Forty years later, physicians and others who treat patients with cancer are not just encouraged, but in some cases required to speak with patients about how the disease is affecting their lives—thanks in no small measure to the efforts of the pioneering oncologic psychiatrist described as the “mother of psycho-oncology” in a 2004 interview published in the Journal of the National Cancer Institute
Holland played a vital role in the transformation by founding the nation’s first full-time psychiatric program in an oncology center at Memorial Sloan Kettering Cancer Center (MSK) in New York City in the 1970s. Now 87, she is still treating patients and conducting research at the institution, where she has held the Wayne E. Chapman Chair in Psychiatric Oncology since 1989. Along the way, she helped create the first quality-of-life questionnaires used to monitor the distress level of cancer patients, and founded two societies—still in existence—dedicated to the support of her field.

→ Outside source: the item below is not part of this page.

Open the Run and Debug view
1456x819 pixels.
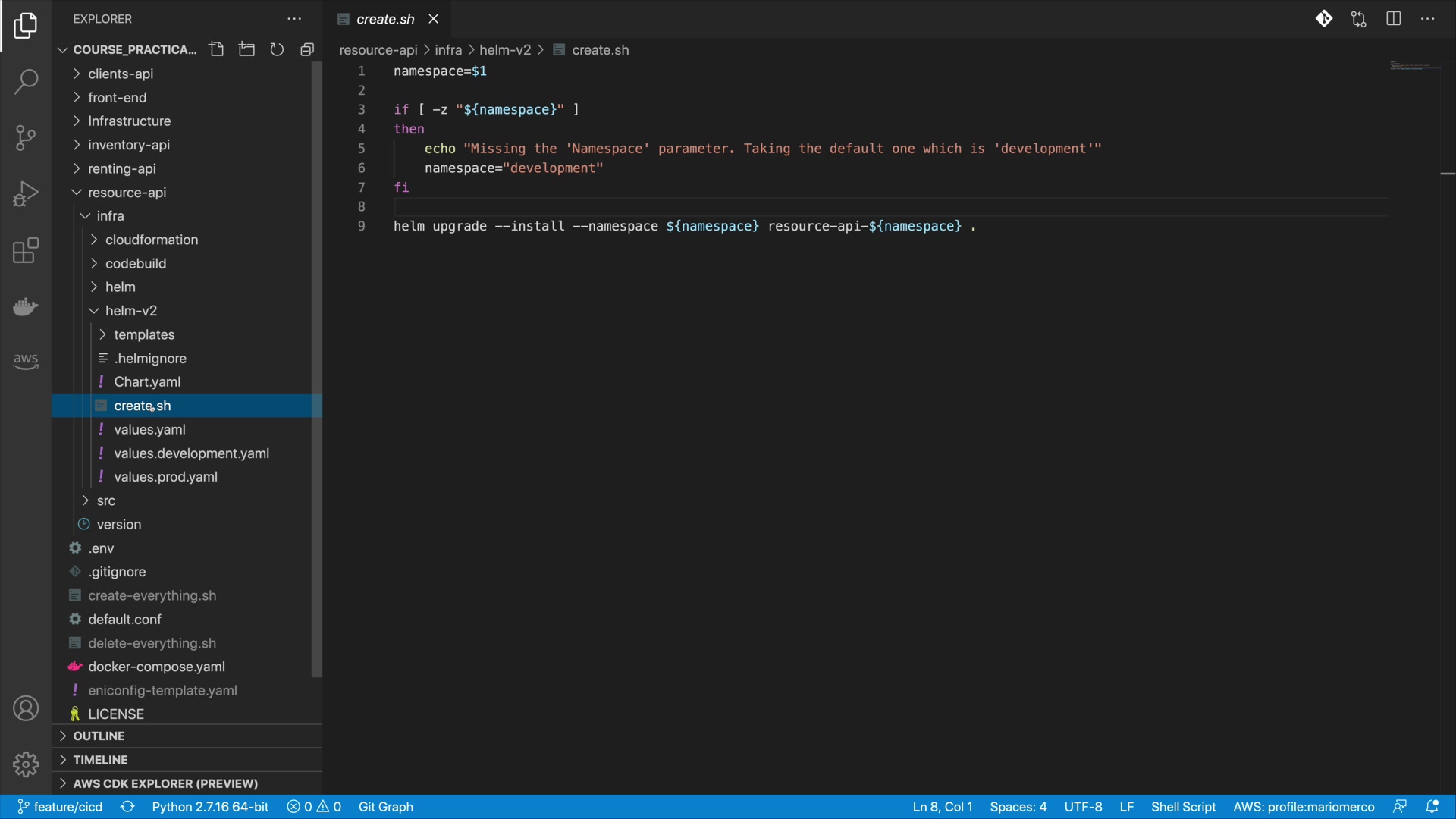[x=26, y=194]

For her contributions, Holland was chosen by an advisory board of her colleagues to receive OncLive’s 2014 Giants of Cancer Care® Award in the Supportive Care category. “I’m honored,” she said, “and honored to be the first [to receive the award in the Supportive Care category], which is very nice.”
Witnessing an Evolution
It was 1997 when Holland first saw solid evidence that psychosocial medicine had become a widely recognized part of cancer care. That was when the National Comprehensive Cancer Network wrote its first treatment guidelines for distress management. More recently, two leading medical organizations asserted in their own guidelines that quality routine cancer care should include attention to patients’ psychosocial needs.
“We’ve seen an overall humanizing of medicine,” Holland said. “The humanist aspects are much more respected now. We call it patient-centered medicine. Doctors are being taught how to talk to patients, how to give bad news, how to communicate about illness, and how to better understand patients’ responses, which they were not taught for so long before that. So, it’s coming.”
It was 2007 when the Institute of Medicine, after a year of research funded through a million-dollar government grant, declared for the first time that the psychosocial domain should be integrated into routine cancer care. Holland, a fellow of the Institute, served on the panel that reviewed data from clinical trials and found that there was convincing evidence in the literature to support a range of psychotherapeutic and psychotropic drugs, but that many patients who needed them weren’t getting them. The panel released its findings in a report titled Cancer Care for the Whole Patient: Meeting Psychosocial Health Needs
“It was a big move forward,” Holland said, “because it was the first national health policy organization that had endorsed the fact that the psychosocial domain must be integrated into routine cancer care.”
After that, she said, the Commission on Cancer of the American College of Surgeons —which regularly reviews and accredits more than 1500 American cancer centers—passed a mandate stating that, by 2015, any center that wants to be accredited will need to have a program in place to identify patients experiencing distress and refer them, when appropriate, for psychosocial care. “This is big stuff,” Holland said. “We’re very pleased this is happening, because now there’s a stick, as well as a carrot, for doing this kind of work. It will make a difference.”
As a whole, Holland hopes, her work over the years has not only helped individual patients, but also banished myths that have made life more difficult for cancer patients as a group. “There’s a myth that you have to be positive to fight cancer,” she said. “I call it the tyranny of positive thinking. There’s no such thing as making cancer worse if you’re depressed. We just want patients to say when they are distressed and need help.”
Focusing on Older Cancer Patients
Holland’s efforts to spread that message haven’t slowed, despite her many years in the field. The doctor works a 12-hour day, devoting about a quarter of her time to seeing patients. Her only nod to her age is her interest in working with people of her generation.